To do: Below is a listing; repeat exactly the lines from the one containing "The height and width of the screenshot is (534, 564)." to the one containing "Click the back arrow icon", both included.

Start of Supplied information

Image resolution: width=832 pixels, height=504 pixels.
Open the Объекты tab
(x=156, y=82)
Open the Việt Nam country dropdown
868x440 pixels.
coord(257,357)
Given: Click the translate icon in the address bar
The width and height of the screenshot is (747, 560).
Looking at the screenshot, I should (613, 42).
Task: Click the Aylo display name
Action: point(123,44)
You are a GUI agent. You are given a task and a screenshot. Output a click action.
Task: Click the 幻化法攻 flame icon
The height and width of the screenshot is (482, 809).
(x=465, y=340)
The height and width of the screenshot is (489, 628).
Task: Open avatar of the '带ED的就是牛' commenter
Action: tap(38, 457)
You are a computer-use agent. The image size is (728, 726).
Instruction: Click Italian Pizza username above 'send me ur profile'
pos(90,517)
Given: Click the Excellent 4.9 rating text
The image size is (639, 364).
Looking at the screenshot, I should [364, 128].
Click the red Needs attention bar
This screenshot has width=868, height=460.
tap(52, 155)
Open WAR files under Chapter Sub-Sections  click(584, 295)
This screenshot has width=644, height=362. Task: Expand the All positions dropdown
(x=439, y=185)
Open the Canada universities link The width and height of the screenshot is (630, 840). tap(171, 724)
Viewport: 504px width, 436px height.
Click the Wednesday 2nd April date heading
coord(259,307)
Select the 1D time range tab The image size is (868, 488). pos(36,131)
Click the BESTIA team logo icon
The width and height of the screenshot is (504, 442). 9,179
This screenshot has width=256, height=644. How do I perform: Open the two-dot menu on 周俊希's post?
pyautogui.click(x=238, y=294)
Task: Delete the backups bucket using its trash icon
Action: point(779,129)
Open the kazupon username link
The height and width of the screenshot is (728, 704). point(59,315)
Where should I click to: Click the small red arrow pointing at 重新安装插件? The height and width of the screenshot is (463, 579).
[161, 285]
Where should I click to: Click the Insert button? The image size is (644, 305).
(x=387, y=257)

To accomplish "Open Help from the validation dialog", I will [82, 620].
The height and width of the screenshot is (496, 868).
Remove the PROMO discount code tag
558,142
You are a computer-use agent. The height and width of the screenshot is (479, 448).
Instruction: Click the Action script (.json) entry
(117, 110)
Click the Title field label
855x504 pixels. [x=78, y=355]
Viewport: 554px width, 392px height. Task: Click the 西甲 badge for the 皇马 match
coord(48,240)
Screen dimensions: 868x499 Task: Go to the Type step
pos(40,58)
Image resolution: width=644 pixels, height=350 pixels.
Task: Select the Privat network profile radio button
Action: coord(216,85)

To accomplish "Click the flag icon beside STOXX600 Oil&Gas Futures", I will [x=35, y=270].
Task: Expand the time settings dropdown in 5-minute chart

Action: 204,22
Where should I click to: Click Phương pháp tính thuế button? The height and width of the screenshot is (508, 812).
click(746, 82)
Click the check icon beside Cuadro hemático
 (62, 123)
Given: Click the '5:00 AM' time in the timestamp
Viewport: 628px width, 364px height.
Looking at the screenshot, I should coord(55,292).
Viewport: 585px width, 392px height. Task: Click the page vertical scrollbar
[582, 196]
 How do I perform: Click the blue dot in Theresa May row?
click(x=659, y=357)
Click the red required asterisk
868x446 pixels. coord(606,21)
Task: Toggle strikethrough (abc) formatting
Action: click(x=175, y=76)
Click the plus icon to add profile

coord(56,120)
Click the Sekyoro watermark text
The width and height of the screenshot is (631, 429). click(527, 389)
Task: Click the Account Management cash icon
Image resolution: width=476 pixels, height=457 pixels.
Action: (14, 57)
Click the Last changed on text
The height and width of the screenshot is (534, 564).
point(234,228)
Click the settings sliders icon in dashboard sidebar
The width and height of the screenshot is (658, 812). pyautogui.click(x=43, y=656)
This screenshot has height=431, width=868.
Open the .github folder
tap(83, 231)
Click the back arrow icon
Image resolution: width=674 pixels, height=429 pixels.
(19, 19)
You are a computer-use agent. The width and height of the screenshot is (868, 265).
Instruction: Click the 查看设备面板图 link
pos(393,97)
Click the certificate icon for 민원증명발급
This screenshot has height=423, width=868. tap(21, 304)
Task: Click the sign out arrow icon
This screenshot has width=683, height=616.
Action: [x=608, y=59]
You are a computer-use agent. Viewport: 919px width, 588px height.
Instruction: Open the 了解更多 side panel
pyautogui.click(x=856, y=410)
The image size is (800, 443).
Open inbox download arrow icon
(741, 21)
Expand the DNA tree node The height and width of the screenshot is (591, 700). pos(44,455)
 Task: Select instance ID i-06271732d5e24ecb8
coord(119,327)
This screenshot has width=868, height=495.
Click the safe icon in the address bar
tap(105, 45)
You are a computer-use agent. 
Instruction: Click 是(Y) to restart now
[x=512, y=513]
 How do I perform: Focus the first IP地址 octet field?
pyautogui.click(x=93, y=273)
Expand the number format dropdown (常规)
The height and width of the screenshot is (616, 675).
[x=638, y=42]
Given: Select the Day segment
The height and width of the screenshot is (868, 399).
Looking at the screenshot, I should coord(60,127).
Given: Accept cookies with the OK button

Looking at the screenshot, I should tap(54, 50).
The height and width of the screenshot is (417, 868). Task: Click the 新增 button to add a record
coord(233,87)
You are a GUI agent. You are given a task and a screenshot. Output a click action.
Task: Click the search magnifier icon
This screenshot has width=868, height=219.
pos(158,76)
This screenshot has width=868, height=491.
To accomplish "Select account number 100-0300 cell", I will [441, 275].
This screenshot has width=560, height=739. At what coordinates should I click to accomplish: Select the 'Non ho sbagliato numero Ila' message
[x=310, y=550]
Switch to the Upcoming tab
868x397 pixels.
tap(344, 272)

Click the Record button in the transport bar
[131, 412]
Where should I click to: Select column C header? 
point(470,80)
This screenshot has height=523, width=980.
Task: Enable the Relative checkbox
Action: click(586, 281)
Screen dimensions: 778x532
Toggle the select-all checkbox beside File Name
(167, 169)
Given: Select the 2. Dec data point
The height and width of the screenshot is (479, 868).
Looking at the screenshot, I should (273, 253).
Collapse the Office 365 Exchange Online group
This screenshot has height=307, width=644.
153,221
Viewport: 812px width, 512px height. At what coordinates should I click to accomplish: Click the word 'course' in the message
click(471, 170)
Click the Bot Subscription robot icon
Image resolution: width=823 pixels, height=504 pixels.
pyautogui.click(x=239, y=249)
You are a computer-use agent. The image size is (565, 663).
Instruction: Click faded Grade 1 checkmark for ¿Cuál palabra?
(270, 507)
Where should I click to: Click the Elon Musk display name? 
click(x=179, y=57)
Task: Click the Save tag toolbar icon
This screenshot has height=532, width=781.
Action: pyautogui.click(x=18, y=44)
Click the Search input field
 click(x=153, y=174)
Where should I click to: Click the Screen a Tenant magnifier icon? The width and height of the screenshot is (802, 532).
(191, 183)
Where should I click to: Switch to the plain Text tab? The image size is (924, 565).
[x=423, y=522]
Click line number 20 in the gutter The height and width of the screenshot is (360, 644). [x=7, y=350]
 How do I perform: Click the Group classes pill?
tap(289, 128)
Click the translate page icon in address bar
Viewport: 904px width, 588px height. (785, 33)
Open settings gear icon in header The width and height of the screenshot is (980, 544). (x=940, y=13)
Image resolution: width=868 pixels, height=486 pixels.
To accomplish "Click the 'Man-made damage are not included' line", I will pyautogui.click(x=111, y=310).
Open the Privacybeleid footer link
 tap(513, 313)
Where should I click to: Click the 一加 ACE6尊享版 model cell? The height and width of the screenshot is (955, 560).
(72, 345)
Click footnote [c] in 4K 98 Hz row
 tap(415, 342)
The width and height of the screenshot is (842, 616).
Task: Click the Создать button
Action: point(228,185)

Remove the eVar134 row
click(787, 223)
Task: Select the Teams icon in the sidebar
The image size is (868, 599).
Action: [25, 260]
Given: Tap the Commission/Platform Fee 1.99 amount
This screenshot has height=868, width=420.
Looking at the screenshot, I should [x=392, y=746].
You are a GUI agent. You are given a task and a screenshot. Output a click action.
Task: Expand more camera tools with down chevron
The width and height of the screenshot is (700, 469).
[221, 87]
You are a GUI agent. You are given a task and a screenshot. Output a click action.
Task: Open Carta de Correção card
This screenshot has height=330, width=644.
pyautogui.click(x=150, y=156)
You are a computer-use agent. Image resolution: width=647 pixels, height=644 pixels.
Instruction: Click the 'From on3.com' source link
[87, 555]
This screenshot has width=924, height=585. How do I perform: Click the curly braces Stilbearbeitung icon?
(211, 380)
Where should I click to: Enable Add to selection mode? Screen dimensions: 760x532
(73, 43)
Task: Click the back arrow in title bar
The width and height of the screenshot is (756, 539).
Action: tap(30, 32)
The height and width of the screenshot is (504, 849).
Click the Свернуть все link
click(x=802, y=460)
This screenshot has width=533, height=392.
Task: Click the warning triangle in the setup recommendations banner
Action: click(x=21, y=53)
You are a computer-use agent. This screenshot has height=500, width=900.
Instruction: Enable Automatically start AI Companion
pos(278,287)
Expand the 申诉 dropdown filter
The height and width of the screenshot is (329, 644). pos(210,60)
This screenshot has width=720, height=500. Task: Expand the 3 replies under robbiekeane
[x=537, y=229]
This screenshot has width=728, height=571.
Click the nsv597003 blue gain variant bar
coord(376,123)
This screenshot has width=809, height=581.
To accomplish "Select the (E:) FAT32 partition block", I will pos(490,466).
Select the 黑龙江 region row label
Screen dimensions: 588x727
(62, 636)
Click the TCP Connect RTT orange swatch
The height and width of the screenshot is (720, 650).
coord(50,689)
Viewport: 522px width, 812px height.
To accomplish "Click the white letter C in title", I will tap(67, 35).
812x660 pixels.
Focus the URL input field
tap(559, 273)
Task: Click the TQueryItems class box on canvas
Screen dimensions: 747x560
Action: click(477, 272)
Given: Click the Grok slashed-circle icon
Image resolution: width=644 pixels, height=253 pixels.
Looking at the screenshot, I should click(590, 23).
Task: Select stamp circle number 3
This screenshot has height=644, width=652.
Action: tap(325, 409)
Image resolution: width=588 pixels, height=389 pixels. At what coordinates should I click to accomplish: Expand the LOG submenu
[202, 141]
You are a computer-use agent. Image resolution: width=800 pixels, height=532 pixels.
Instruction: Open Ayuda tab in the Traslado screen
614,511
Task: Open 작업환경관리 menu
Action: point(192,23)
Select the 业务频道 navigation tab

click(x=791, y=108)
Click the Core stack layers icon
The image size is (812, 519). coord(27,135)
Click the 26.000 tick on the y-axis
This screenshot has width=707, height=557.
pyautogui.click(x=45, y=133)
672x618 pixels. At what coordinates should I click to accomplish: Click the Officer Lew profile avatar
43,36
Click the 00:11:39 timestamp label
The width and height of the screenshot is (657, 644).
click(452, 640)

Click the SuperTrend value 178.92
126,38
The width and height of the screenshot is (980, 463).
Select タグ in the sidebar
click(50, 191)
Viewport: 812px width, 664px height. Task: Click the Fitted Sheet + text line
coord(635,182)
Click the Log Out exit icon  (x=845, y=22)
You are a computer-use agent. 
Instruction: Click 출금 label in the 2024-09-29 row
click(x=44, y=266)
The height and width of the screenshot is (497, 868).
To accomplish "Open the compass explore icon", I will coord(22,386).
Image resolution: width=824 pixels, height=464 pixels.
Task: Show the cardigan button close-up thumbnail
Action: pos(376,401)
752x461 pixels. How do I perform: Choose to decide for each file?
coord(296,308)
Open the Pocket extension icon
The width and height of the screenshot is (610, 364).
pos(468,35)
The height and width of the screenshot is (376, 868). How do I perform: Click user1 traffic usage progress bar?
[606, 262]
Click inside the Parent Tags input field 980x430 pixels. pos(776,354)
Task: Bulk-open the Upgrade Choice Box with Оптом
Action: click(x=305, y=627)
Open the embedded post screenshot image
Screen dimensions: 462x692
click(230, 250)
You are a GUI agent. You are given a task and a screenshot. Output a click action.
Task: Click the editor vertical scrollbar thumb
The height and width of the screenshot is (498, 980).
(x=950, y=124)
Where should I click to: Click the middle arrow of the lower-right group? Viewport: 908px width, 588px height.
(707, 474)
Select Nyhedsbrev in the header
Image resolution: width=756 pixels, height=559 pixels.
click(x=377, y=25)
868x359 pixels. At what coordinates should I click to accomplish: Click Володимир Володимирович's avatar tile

End of Supplied information

Worked solution:
The height and width of the screenshot is (534, 564).
point(234,228)
Click the settings sliders icon in dashboard sidebar
The width and height of the screenshot is (658, 812). pyautogui.click(x=43, y=656)
This screenshot has height=431, width=868.
Open the .github folder
tap(83, 231)
Click the back arrow icon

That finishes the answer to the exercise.